- Task brief -
Please give back all the records exactly, but keep the pictures out.

- Material provided -
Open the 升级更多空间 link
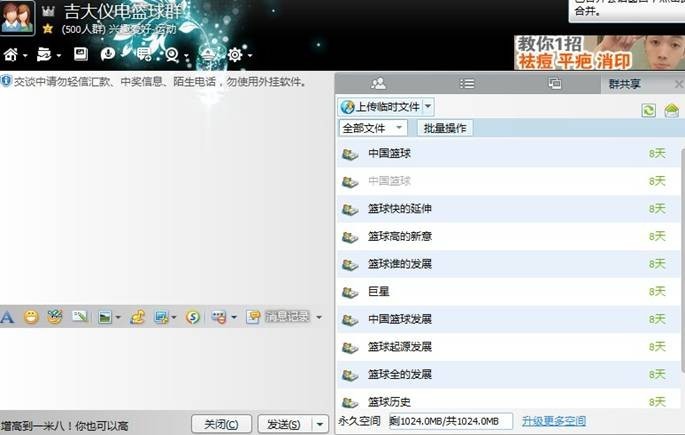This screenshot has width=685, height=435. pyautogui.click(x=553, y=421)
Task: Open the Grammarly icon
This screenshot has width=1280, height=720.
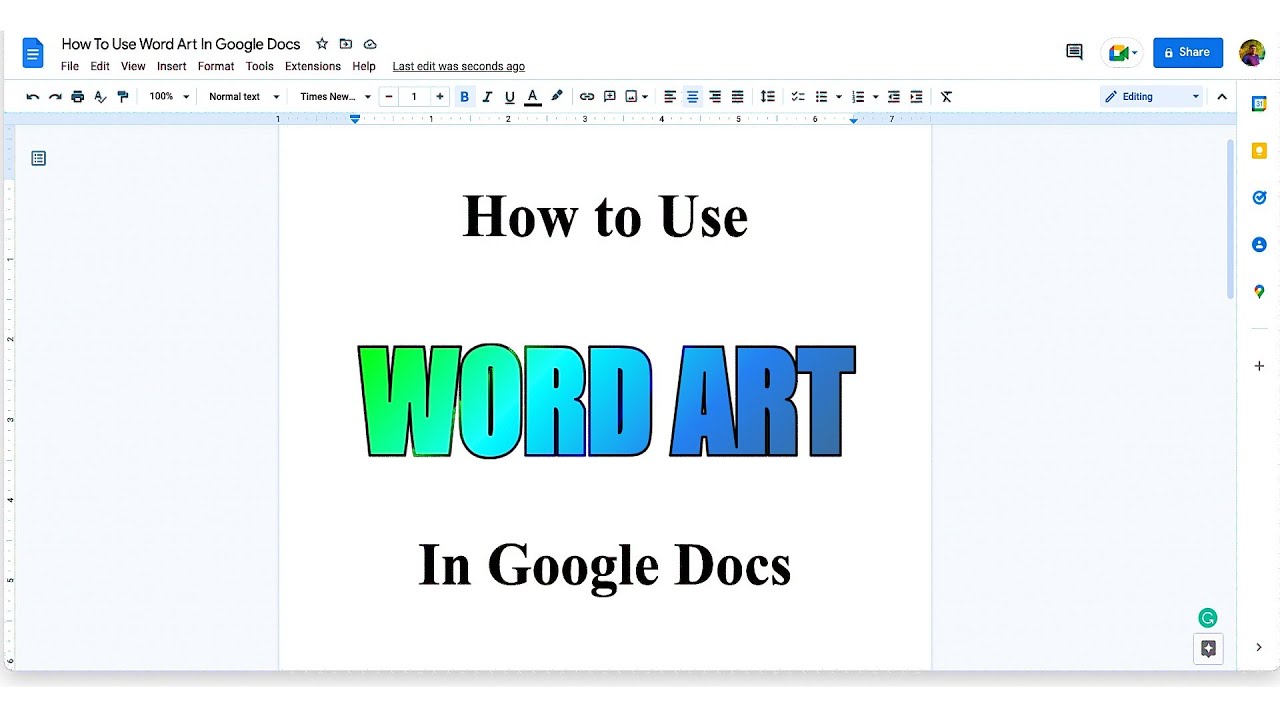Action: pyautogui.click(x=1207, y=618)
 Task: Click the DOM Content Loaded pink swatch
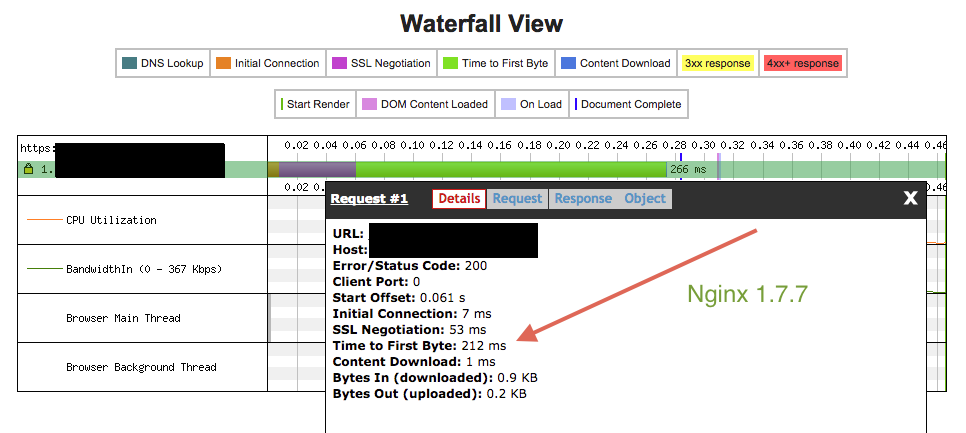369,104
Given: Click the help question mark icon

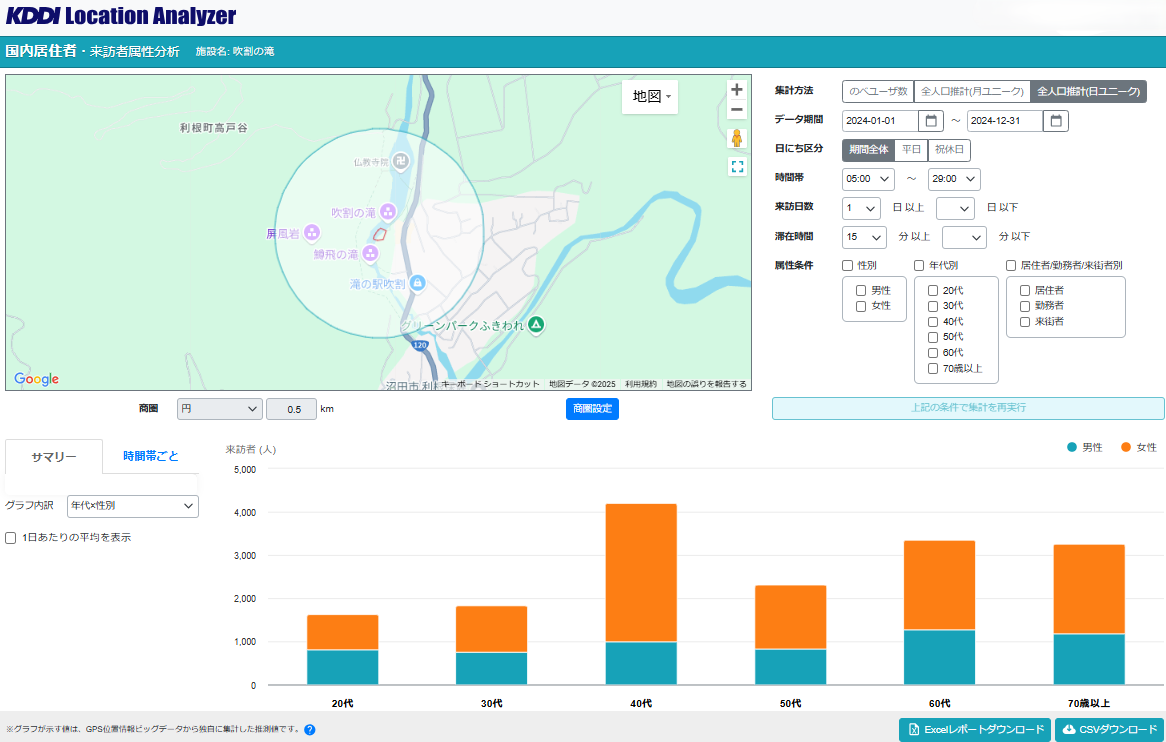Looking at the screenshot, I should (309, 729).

- Exercise answer -
Open the 升级更多空间 link
This screenshot has width=685, height=435. pyautogui.click(x=553, y=421)
Task: Open the Grammarly icon
This screenshot has width=1280, height=720.
Action: pyautogui.click(x=1207, y=618)
 Task: Click the DOM Content Loaded pink swatch
369,104
Given: Click the help question mark icon

Looking at the screenshot, I should (309, 729).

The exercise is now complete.